Thomas S. Hughes

Organic Materials and Physical Organic Chemistry

Assistant Professor

Thomas.S.Hughes@uvm.edu
phone: 802-656-0161
office: Cook Rm A316

Organic chemists are beginning to make significant contributions to the field of materials chemistry. The ability to make discrete, diverse molecular structures is well suited for the fabrication of components of novel molecular materials. Broadly, research in our group involves applying the tools of physical organic chemistry to the problems of the fields of materials science and supramolecular chemistry. Research in our group is multidisciplinary, and we use techniques including organic synthesis, computational methods for screening molecular and materials properties, as well as both solution and solid phase structural analysis. We are interested in the construction of novel extended conjugated systems capable of being incorporated into useful opticoelectronic materials for such devices as heterojunction organic photovoltaics, conductive or semiconductive materials, and organic light-emitting diodes.

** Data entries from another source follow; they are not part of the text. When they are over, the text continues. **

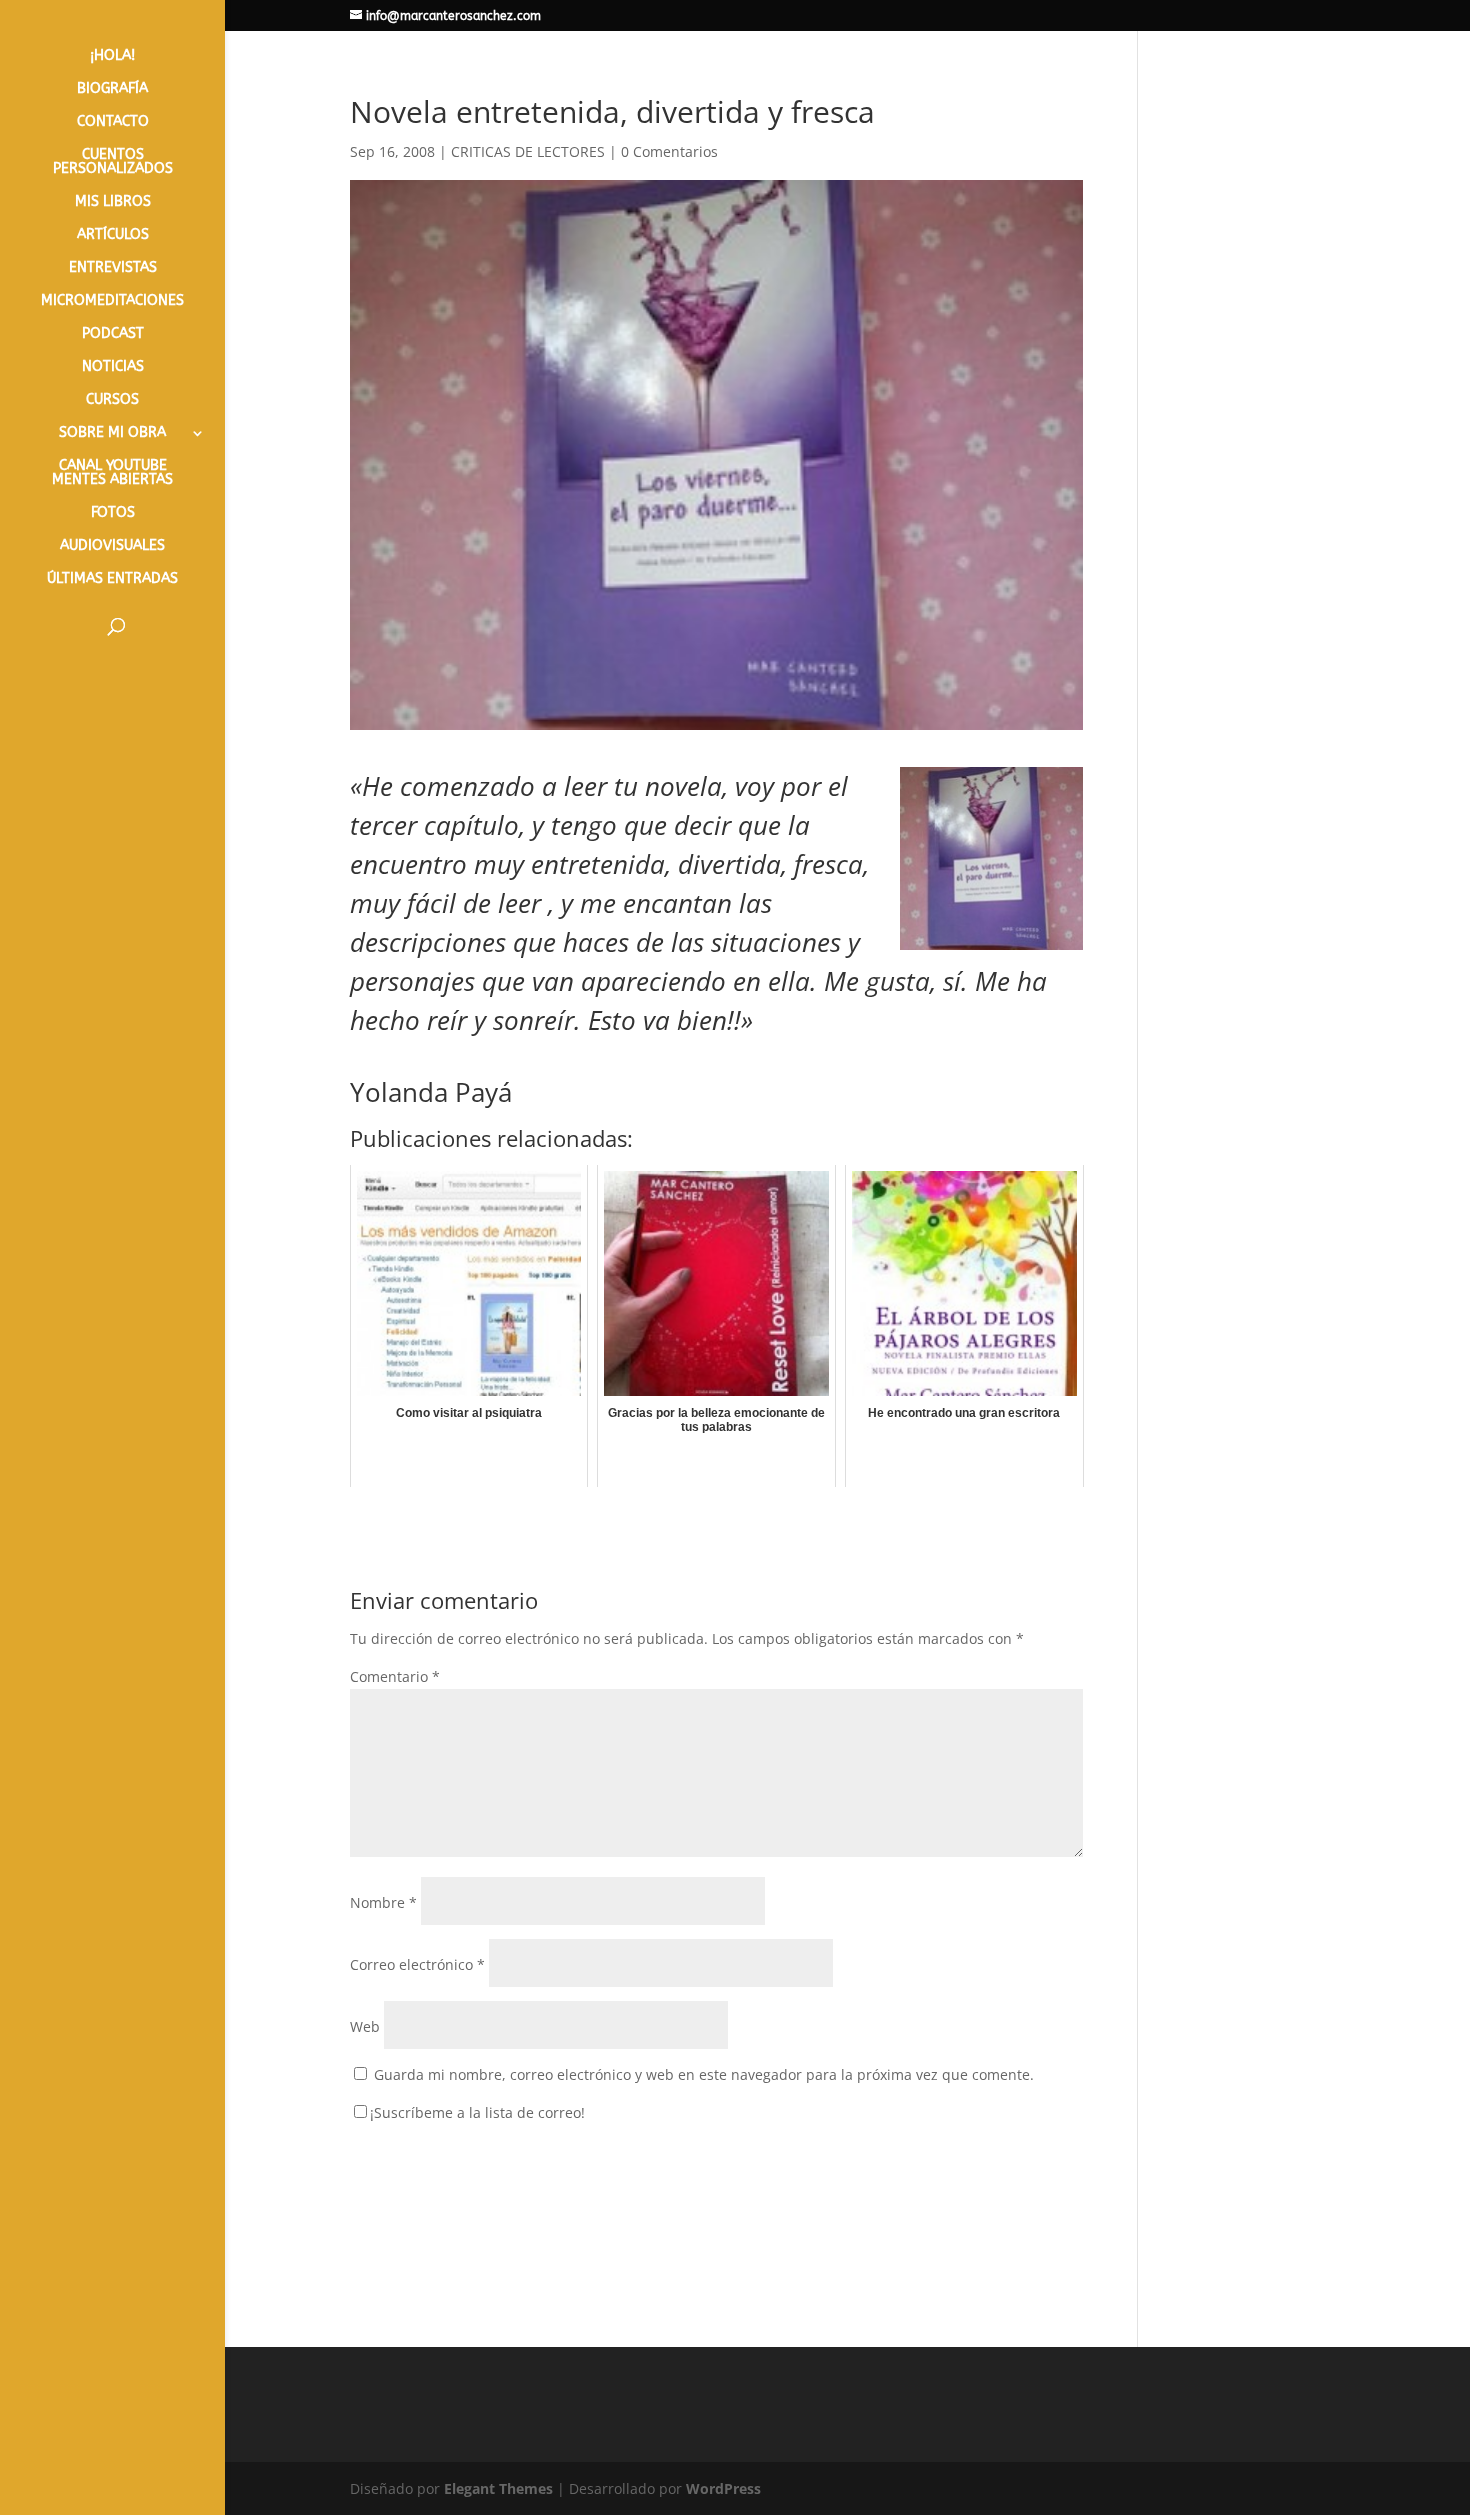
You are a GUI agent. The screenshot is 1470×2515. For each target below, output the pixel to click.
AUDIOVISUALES (112, 546)
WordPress (723, 2488)
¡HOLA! (112, 56)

Our synthetic approach involves easily synthesized oligomeric and macrocyclic precursors that can be reacted further to create polyaromatic networks. We would like to exploit the transfer of conformational information in an oligomeric precursor – a folded structure or a macrocycle for instance – to structural order of a different directionality in the product material. To translate the torus topology of relatively strainless macrocycle along a third dimension, we have synthesized a number of phenylene ethynylene macrocycles that are potential precursors of carbon single-walled nanotube segments, or nanobelts. We are pursuing other precursors that contain cyclopentadienone moieties, and also the Diels-Alder cycloadditions that will convert our macrocyclic precursors into phenylene belts. We are also interested in tandem cycloaromatizations that could transform oligo(o-phenylene ethynylene)s into soluble graphitic ribbons. To this end, we have developed a copper-mediated cycloaromatization and are currently exploring its scope and mechanism.

Another project in our group involves determining the effects of placing substituents on acenes on their suitability for use as organic semiconductors. Placing substituents on a pentacene core can increase its otherwise poor solubility, but can also affect the intrinsic molecular properties and the crystal packing, both of which determine the conductivity of the resultant material.

Selected Publications

Potter, R. G.; Hughes, T. S. "Predicting the UV-VIS Spectra of Tetraarylcyclopentadienones: Using DFT Molecular Orbital Energies to Model Electronic Transitions" J. Org. Chem. 2008, 73, 2995.

Cox, M. A.; Hughes, T. S.; Ellis-Monaghan, J. A.; Mondanaro. K. R. "Hydrocarbon links in an octet truss" J. Math. Chem. 2007, 43, 874.

Korich, A. L.; Hughes, T. S. "A Facile, One-Pot Procedure for Forming Diarylimines from Nitroarenes and Benzaldehydes" Synlett, 2007, 2602.

Potter, R. G.; Hughes, T. S. "Synthesis of poly(para-phenylene)(2-isocyano-2-tosylpropane-1,3-diyl), poly(para-phenylene)(2-oxopropane-1,3-diyl) and oligo(cyclopentadienones) via carbonylative coupling of α,α'-dibromoxylene" Chem. Commun. 2007, 4665.

Potter, R.G.; Hughes, T.S. "Synthesis of Heterosubstituted Hexaarylbenzenes via Asymmetric Carbonylative Couplings of Benzyl Halides" Org. Lett. 2007, 9, 1187.

Tanatani, A.; Hughes, T. S.; Moore, J. S. "Foldamers as Dynamic Receptors: Probing the Mechanism of Molecular Association Between Helical Oligomers and Rodlike Ligands," Angew. Chem. Int. Ed. 2001, 41, 325.

Hill, D. J.; Mio, M. J.; Prince, R. B.; Hughes, T. S.; Moore, J. S. "A Field Guide to Foldamers," Chem. Rev. 2001, 101, 3893.